Stanislaw Lem is best known for his science fiction, but he also wrote in other genres, from the realism of Hospital of the Transfiguration to the autobiography of Highcastle. In The Investigation, first published in 1959 and translated into English by Adele Mileh in 1974, Lem turns to the crime genre. Lem sets his novel in England – his detective, Gregory, works for Scotland Yard – though the characters seem to drive American model cars (perhaps the translator’s work) and the police are routinely armed. The investigation is unusual in that all of the victims are already dead. Yet, despite this, their corpses are on the move, and there is very little in the way of evidence to suggest how or why:
“All the corpses disappeared at night, there was no evidence on the scene, no signs of forcible entry.”
After the latest incident, all roads were immediately closed and the area locked down, but no body was found. Only police consultant Dr Sciss seems to bring any insight into the events by “preparing a statistical breakdown of all the phenomena.” But how relevant are his measurements and observations? What should we make, for example, of the fact that an animal (“in two cases it was a cat and once it was a dog”) is spotted near the scene? As is often the case with Lem’s work, beneath the criminal investigation, a philosophical investigation is taking place, into the scientific method and the possibility that observations are created by the observer’s mind rather than what is being observed. This is demonstrated shortly after Gregory is assigned the investigation when he mistakes his reflection for a stranger:
“Unable to escape the disconcerting feeling that he was looking at someone else, Gregory stared at his own reflection for a moment.”
Later in the opening chapter he will chase, but fail to catch, an old man he first recognises on the Tube:
“The sleeping man was the subject of one of the posthumous photographs in his pocket.”
This also introduces a Kafkaesque atmosphere which sits alongside the police procedural, as, for example when the Chief Inspector Sheppard asks to see Gregory at his house:
“The hall was completely dark. Farther inside the house, a weak glow streaked the stairs in a trail of light, beckoning upward… Gregory noticed something staring at him from overhead – it was the skull of some kind of animal, its looming empty eye sockets clearly standing out from the yellowed bone.”
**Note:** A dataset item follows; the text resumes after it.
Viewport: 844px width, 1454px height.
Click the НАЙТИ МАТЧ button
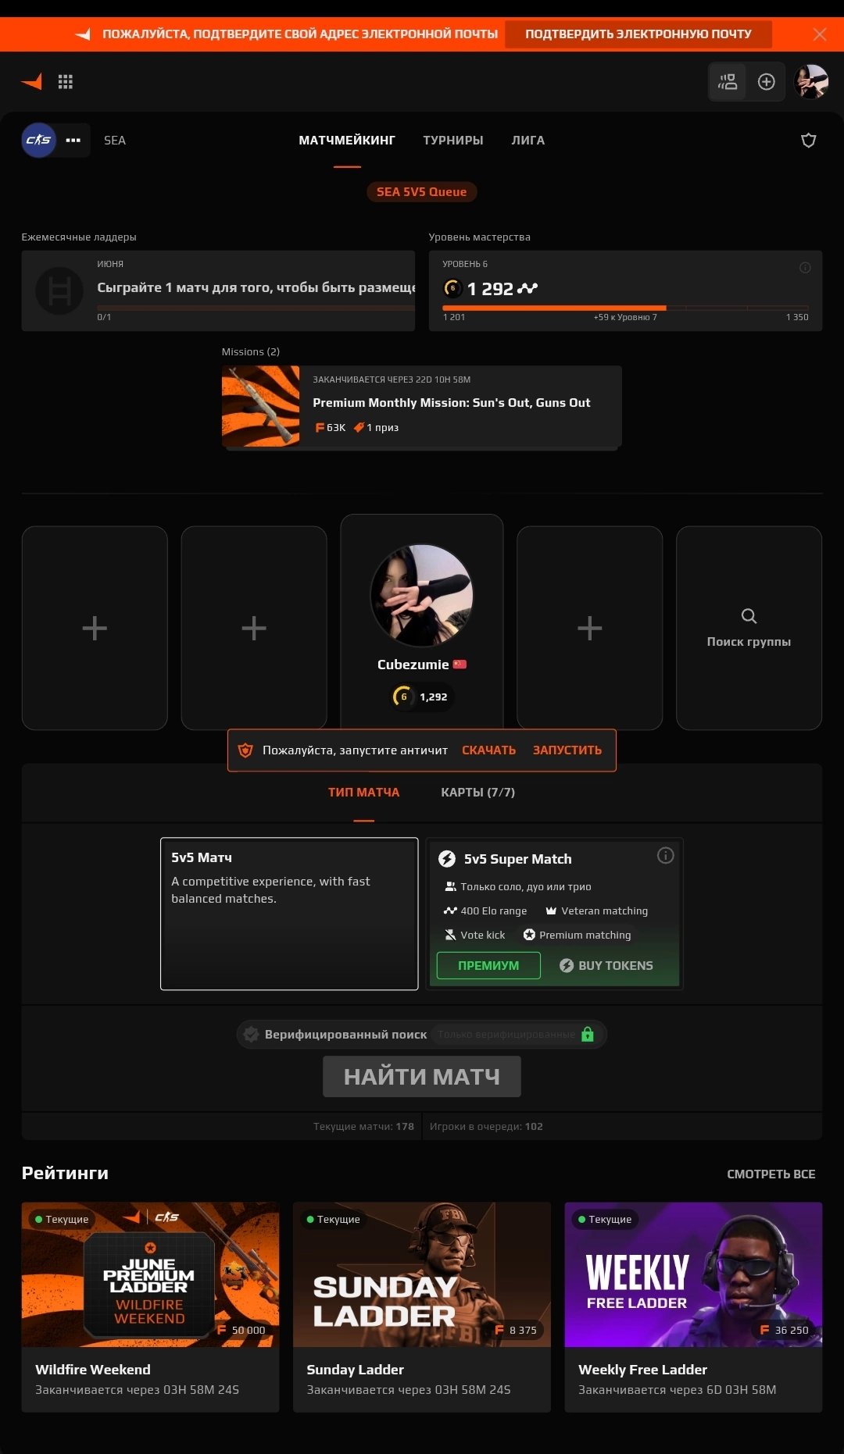coord(422,1077)
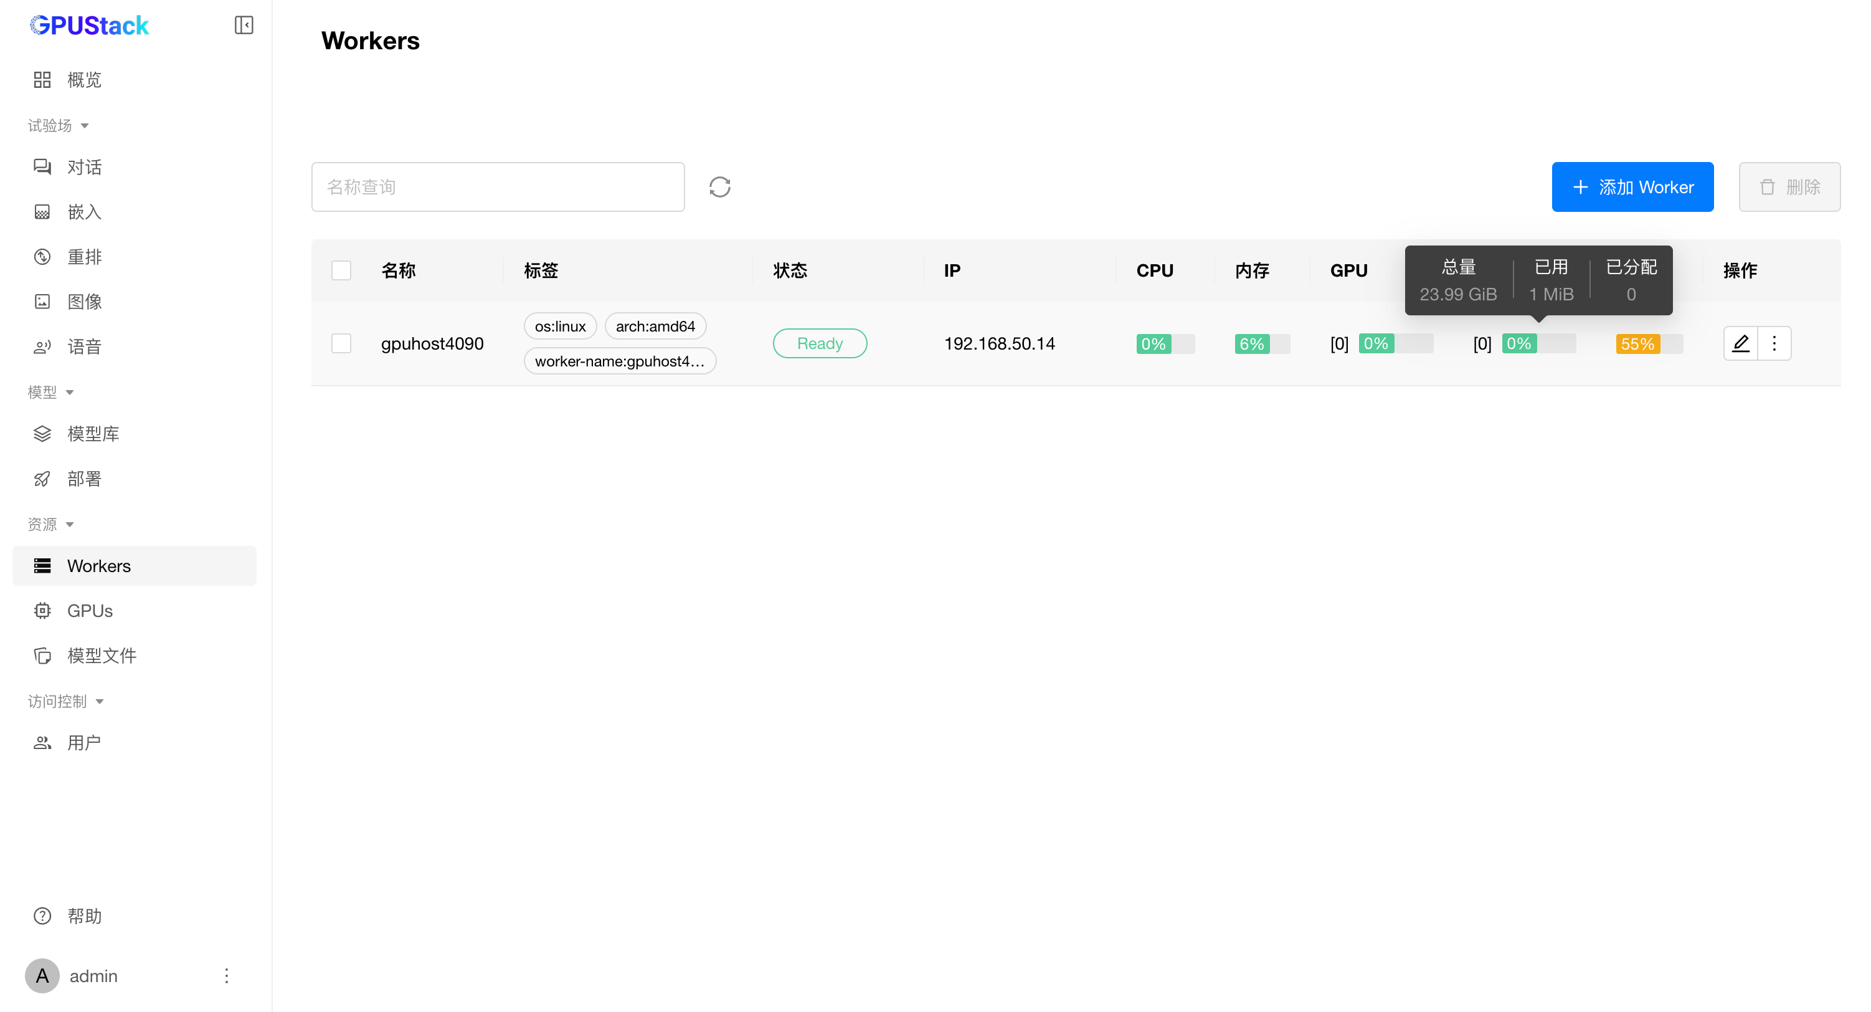
Task: Open the three-dot actions menu for gpuhost4090
Action: pyautogui.click(x=1774, y=343)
Sheppard also seems to have an uncanny ability to know where Gregory is, phoning him at a hotel and, later, at Sciss’ house. This is probably just as well as Gregory rarely goes near a police station, nor does he seem keen to work with others on the force. Gregory’s own lodging amount to a room he rents from an odd couple, the Fenshawes. Mrs Fenshawe spends her days cleaning the house from a stool, while Mr Fenshawe (“a melancholy man who, because his nose looked as if it had been borrowed from a different more fleshy face, gave the impression of being in disguise”) is silent all day and produces a “rhythmic knocking” all night.
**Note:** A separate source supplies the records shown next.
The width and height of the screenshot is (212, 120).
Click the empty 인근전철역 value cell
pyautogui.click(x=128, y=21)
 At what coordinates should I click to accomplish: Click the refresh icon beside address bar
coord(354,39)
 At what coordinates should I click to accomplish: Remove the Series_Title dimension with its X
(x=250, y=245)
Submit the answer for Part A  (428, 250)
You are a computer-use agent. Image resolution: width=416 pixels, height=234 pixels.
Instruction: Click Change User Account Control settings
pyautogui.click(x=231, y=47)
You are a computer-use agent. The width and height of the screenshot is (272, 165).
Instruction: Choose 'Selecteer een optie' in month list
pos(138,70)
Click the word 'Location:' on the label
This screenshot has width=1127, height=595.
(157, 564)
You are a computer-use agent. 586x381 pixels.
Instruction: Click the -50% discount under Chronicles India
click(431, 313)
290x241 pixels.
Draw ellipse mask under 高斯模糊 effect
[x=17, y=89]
Having been tasked with solving the case, Gregory is awoken by a call to tell him of a further incident in Pickering where a policeman (on guard at a mortuary) has been run over after running into the road in fright (Lem seems to have borrowed some placenames from Yorkshire, or imagined it was closer to London than it is). He discovers a body is missing and assumes this is what disturbed the constable, though he is too badly injured to be questioned. There are plenty of clues: footprints in the snow, a cat (but no paw prints), and the possibility the corpse could have been moved by river, but Gregory is no further forward. Sciss, using cancer statistics, proposes a microbe which can reanimate dead bodies; Gregory begins to suspect Sciss and follows him.
The Investigation has all the elements of a classic crime novel. There are clues, theories, interrogations, characters being chased and characters being watched, but Lem’s aim is not to tie everything up in a reader-pleasing bow. The case is closed when Sheppard proposes an entirely new version of events. “Is this true?” Gregory asks him:
“No… but it might be. Or, strictly speaking, it can become the truth.”
Aficionados of the genre may find this too much to take, but those who wish to have a little fun with it (yet with serious intent) will find this novel hard to resist.